How Dublin City Council, OpenAI, and Data and Design joined forces to promote local tourism
Gen AI 2

 The Responsible Organisation

Dublin City Council is the local government authority responsible for the city of Dublin, capital of Ireland. As a local government, it provides diverse and numerous services to citizens, including tourism development and promotion. In 2024, Dublin has been selected as the European Capital of Smart Tourism

The Tourism Unit within Dublin City Council specifically focuses on promoting and developing tourism in the city.

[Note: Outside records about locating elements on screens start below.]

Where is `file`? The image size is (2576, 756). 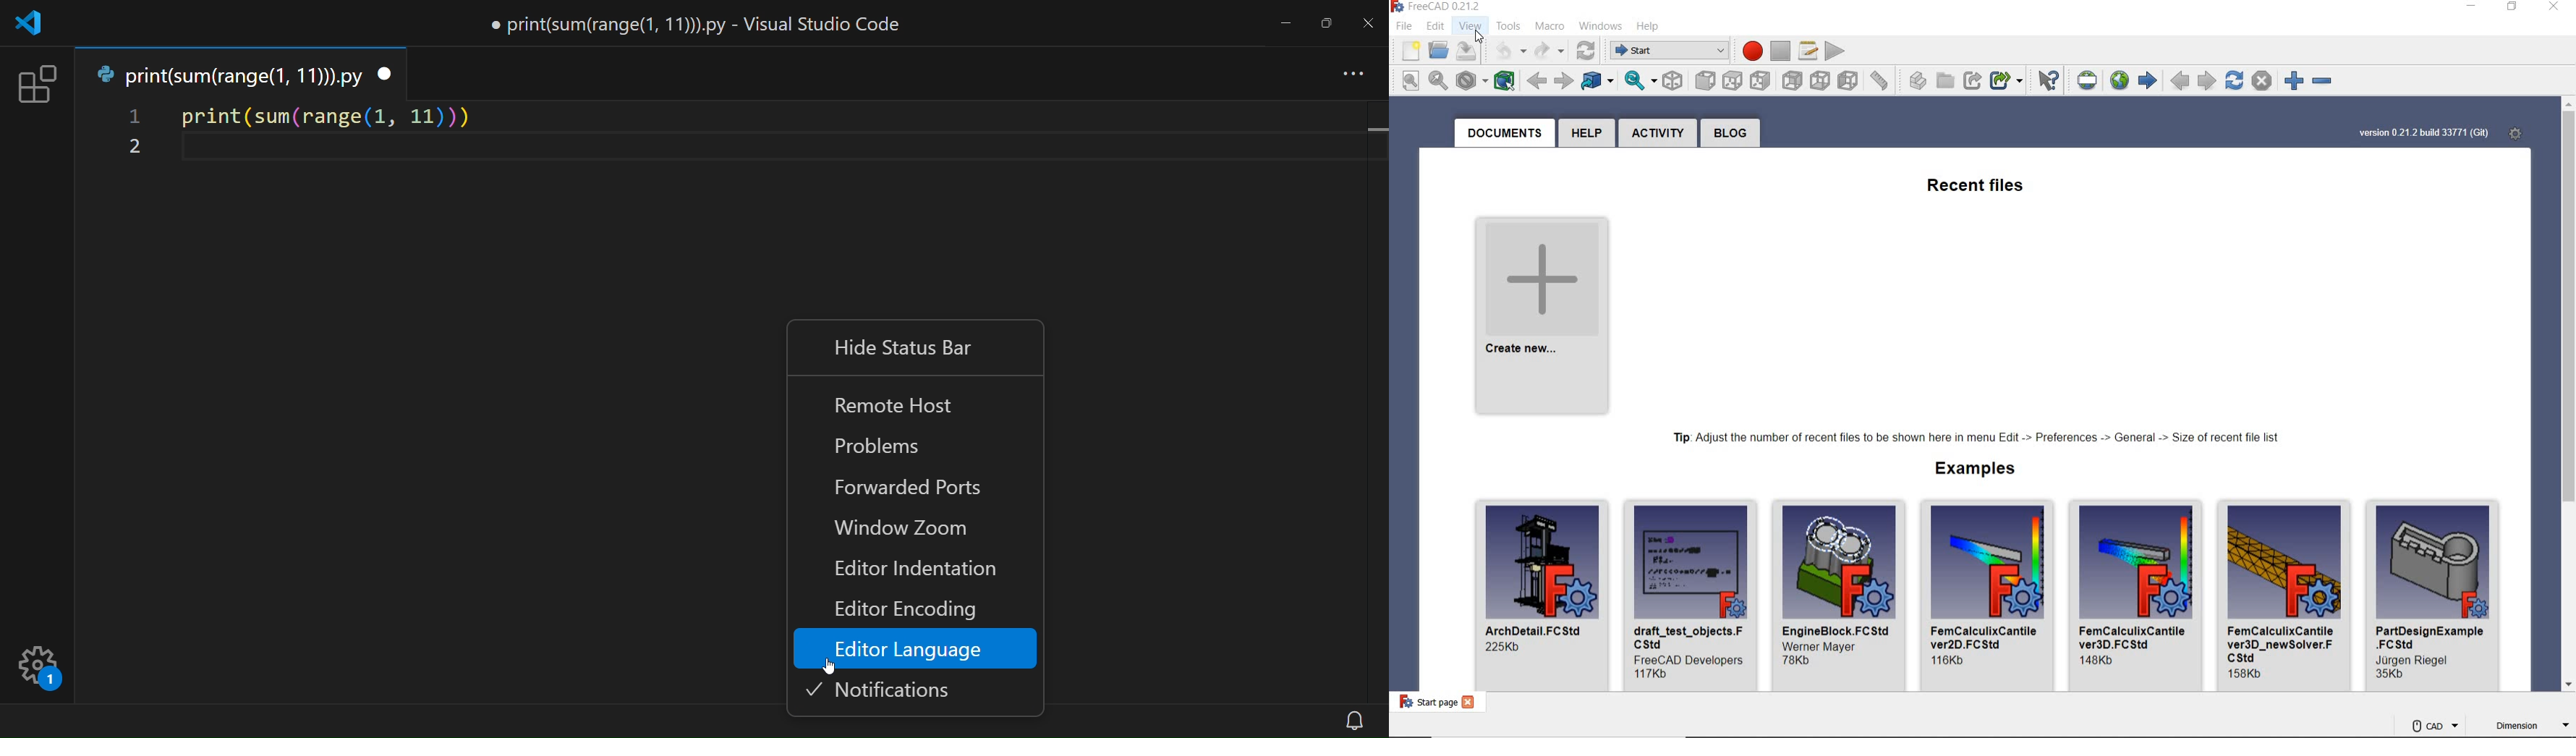
file is located at coordinates (1407, 28).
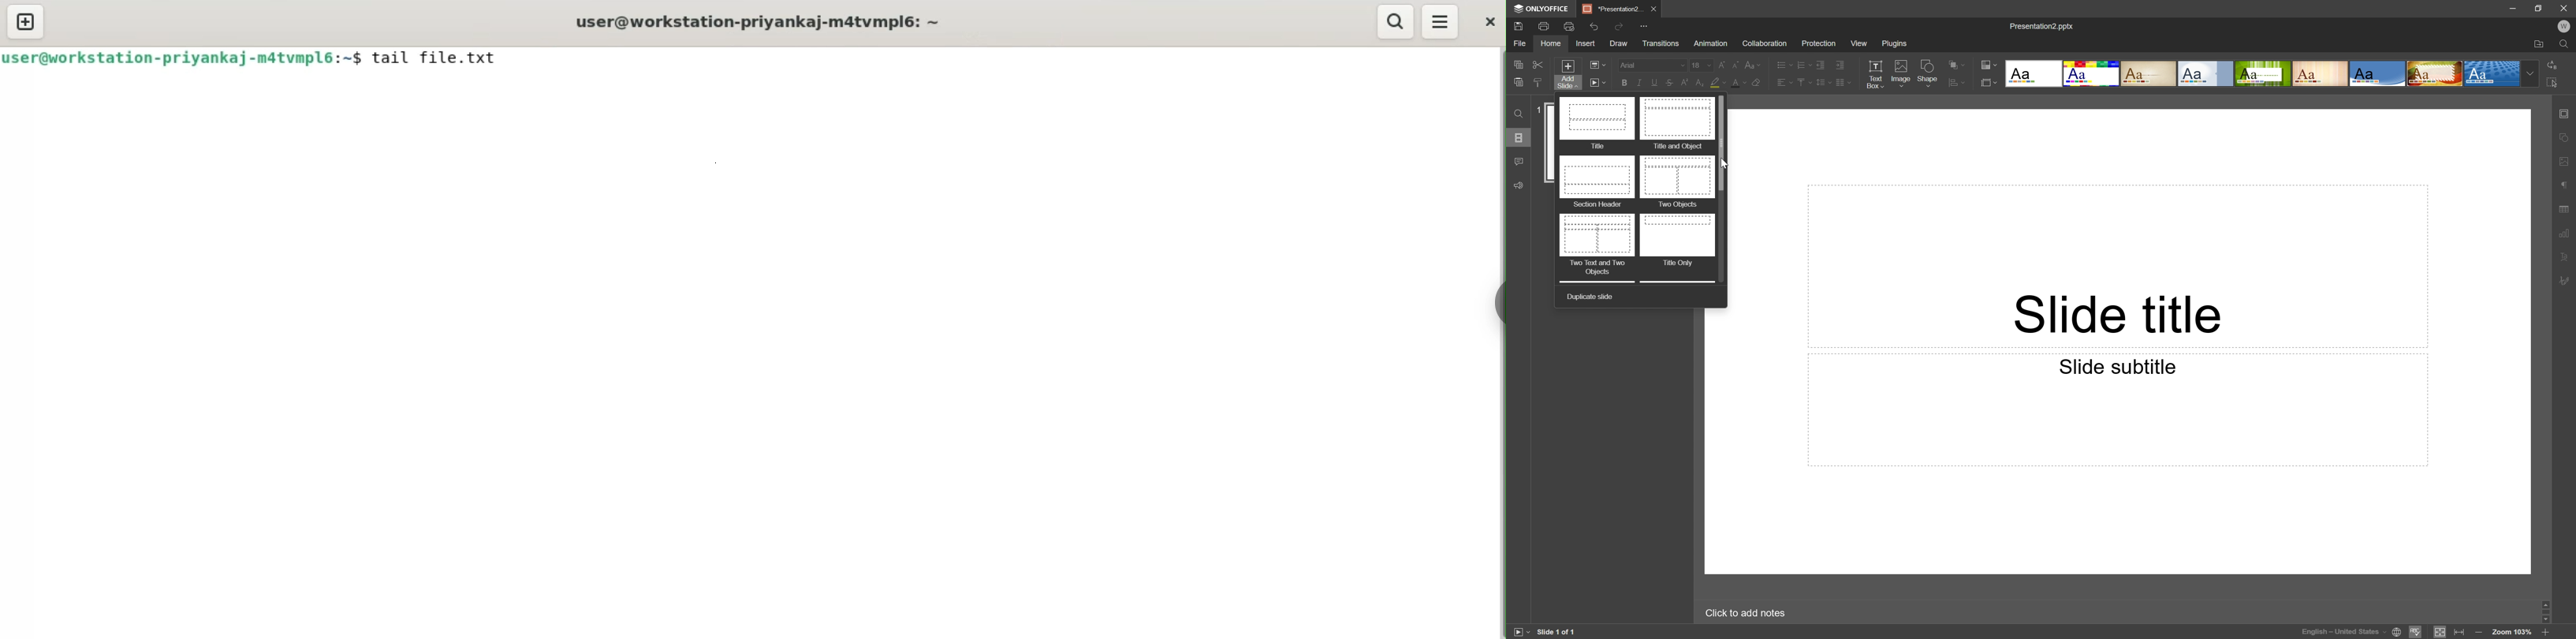 This screenshot has width=2576, height=644. What do you see at coordinates (2398, 634) in the screenshot?
I see `Set document language` at bounding box center [2398, 634].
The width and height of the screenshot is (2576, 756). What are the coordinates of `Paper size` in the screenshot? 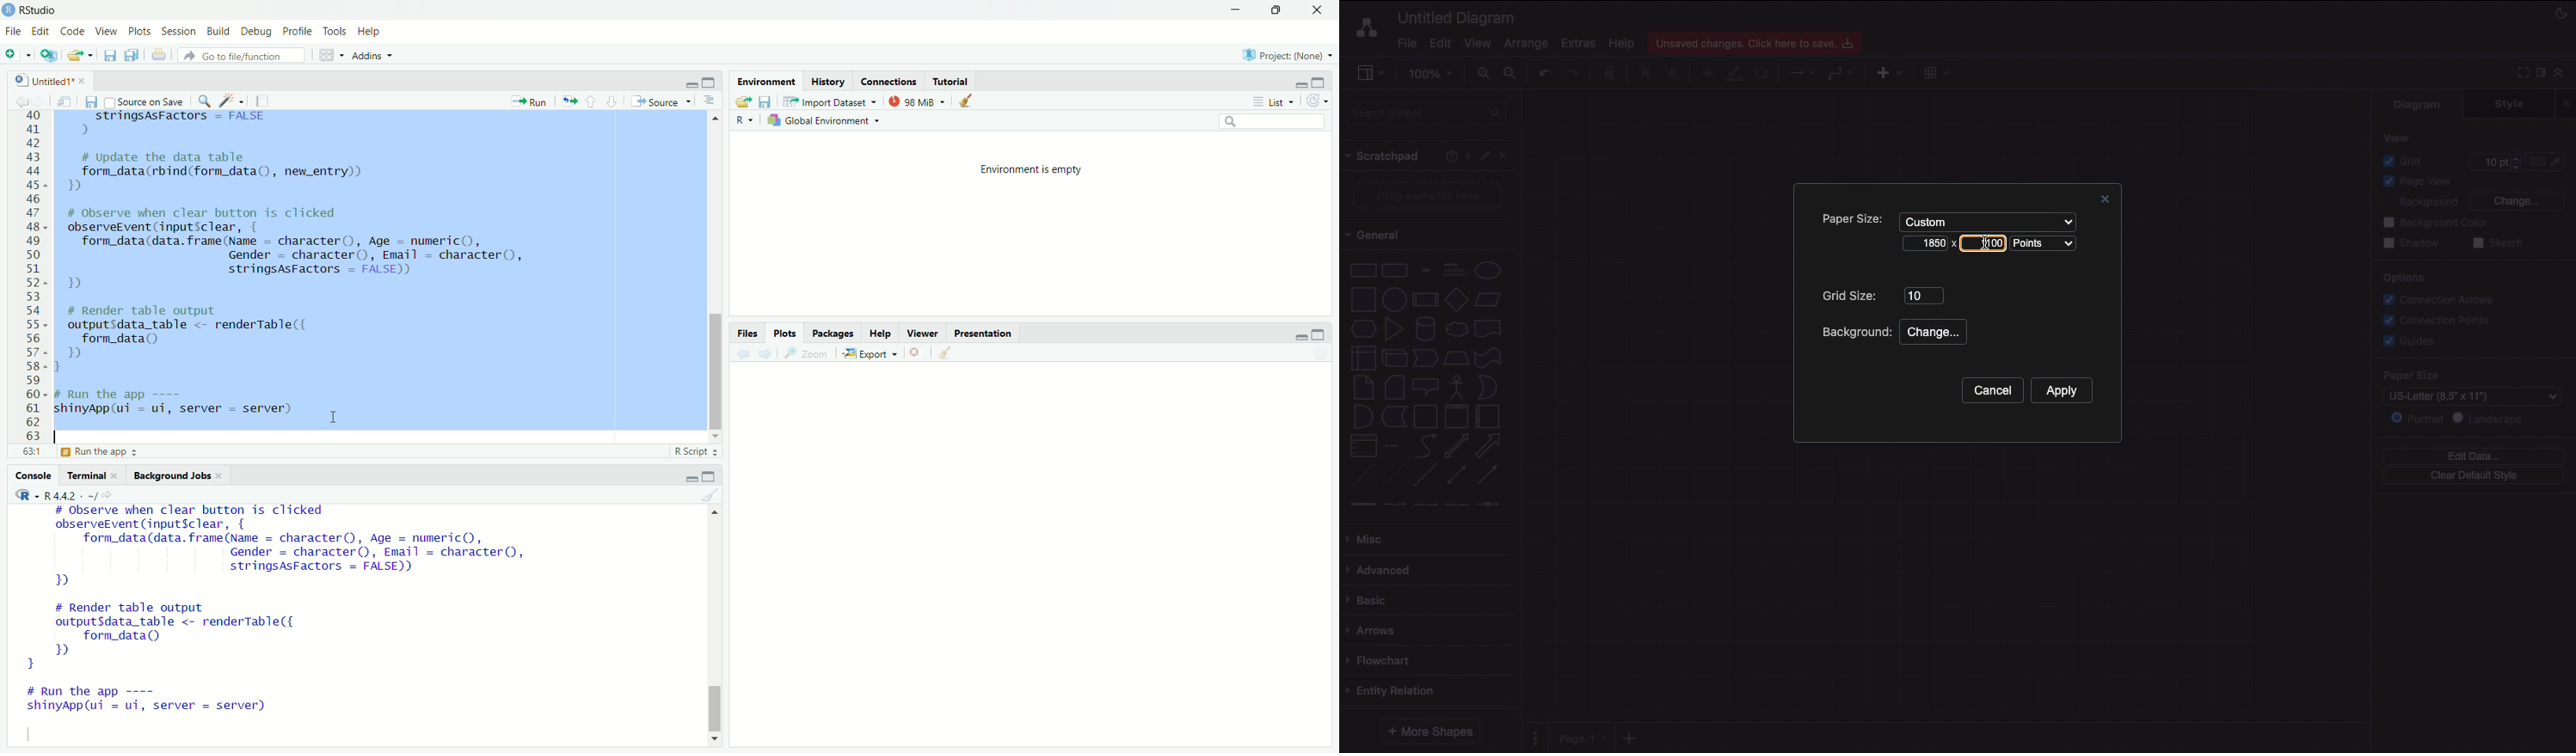 It's located at (2433, 376).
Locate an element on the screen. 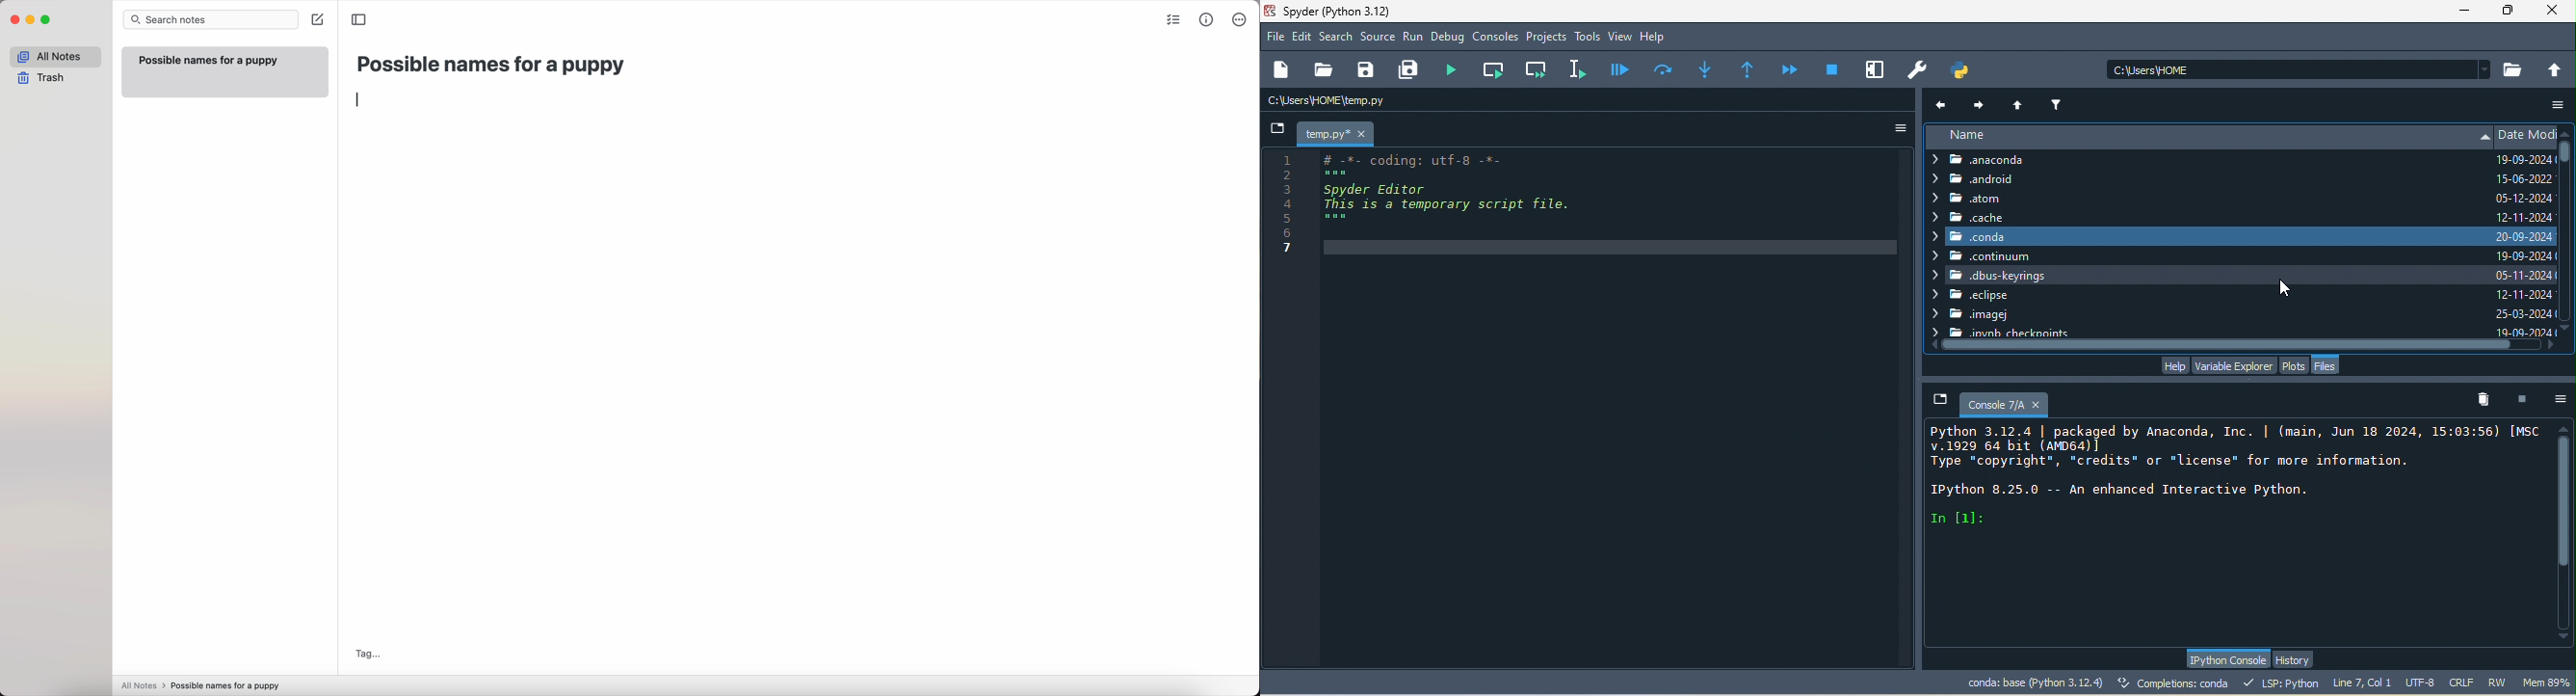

They drive innovation and technology adoption to support the tourism industry in the city and are the implementors of the tool “A Day in Dublin”.

Smart Dublin is the unit within Dublin City Council dedicated to developing and implementing smart city solutions. It collaborates with various stakeholders, including technology providers, businesses, and citizens, to identify challenges and develop innovative solutions using technology. 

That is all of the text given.